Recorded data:
^^^^^^^^

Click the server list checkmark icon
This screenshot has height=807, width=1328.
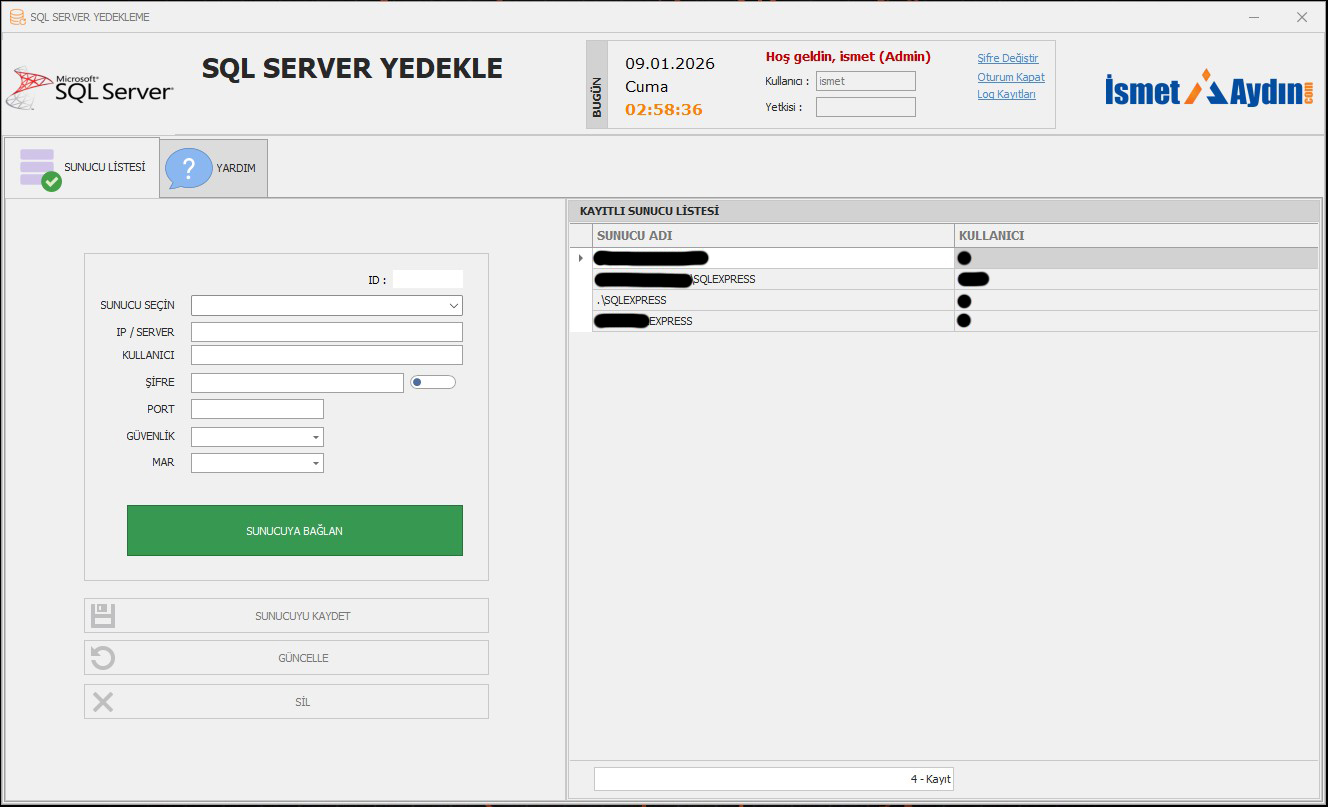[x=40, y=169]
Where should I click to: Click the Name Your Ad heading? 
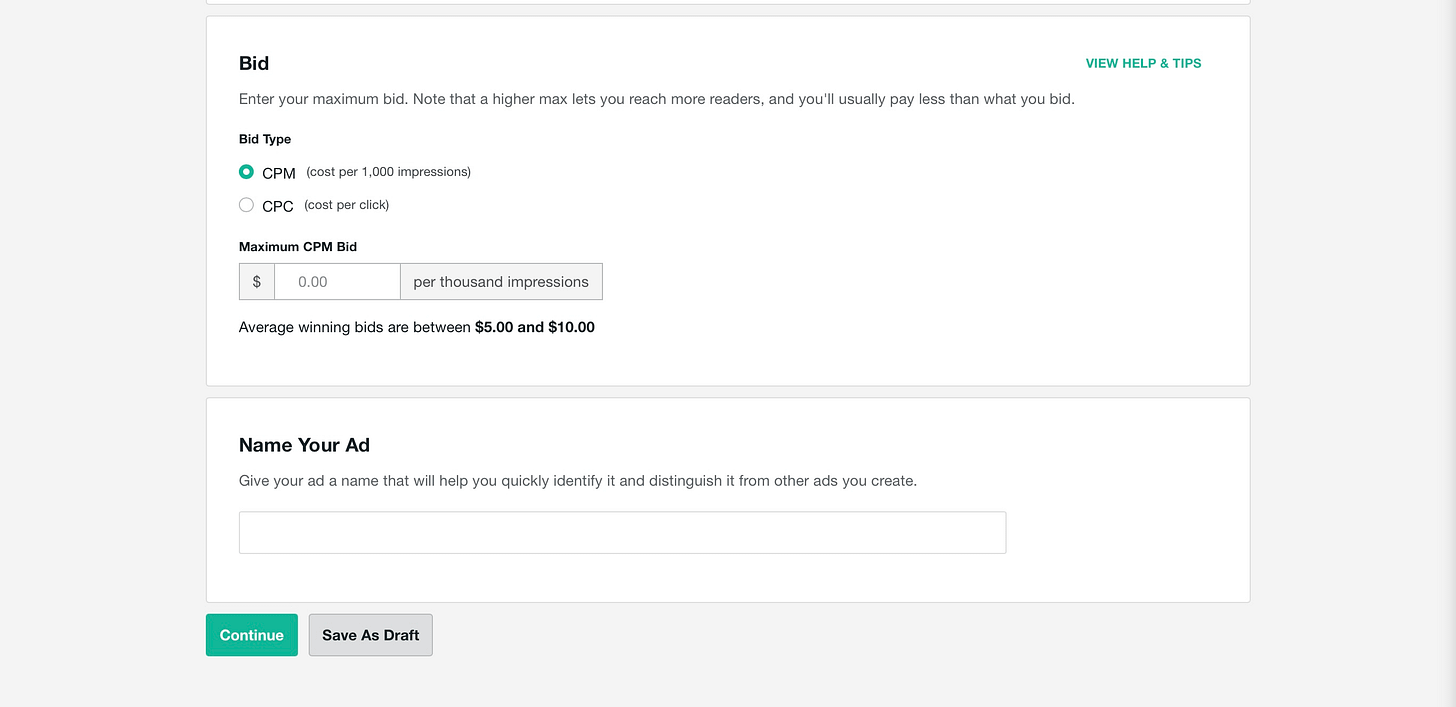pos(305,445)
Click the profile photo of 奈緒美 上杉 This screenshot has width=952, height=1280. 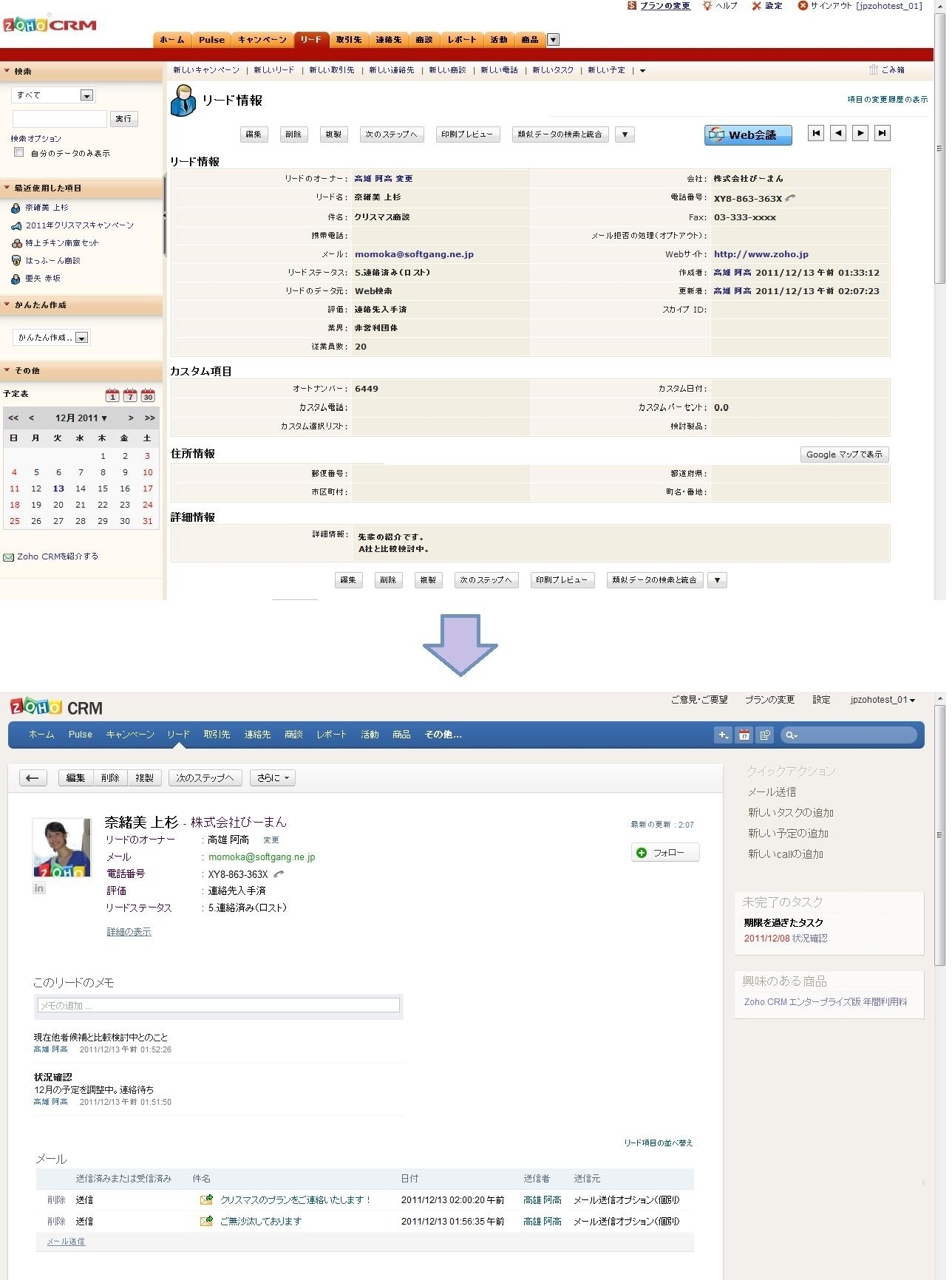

^^^^^^^^

- What you have to do:
Each entry above is to be duplicated exactly, and its pictures omitted.

- Exercise output:
Click the server list checkmark icon
This screenshot has height=807, width=1328.
[x=40, y=169]
Where should I click to: Click the Name Your Ad heading? 
pos(305,445)
Click the profile photo of 奈緒美 上杉 This screenshot has width=952, height=1280. 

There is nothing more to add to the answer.